=== Section Start ===

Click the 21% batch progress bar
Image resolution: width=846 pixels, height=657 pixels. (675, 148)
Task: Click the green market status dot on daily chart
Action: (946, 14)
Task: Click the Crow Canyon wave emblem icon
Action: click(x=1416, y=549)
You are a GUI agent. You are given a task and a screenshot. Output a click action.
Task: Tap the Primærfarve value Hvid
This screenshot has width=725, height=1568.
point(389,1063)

=== Section End ===

▶ Task brief
All lines from the one with "You are a GUI" through the final line of the listing above are to be restated word for word; the lines before it are left out.

▶ Written answer
You are a GUI agent. You are given a task and a screenshot. Output a click action.
Task: Tap the Primærfarve value Hvid
This screenshot has width=725, height=1568.
point(389,1063)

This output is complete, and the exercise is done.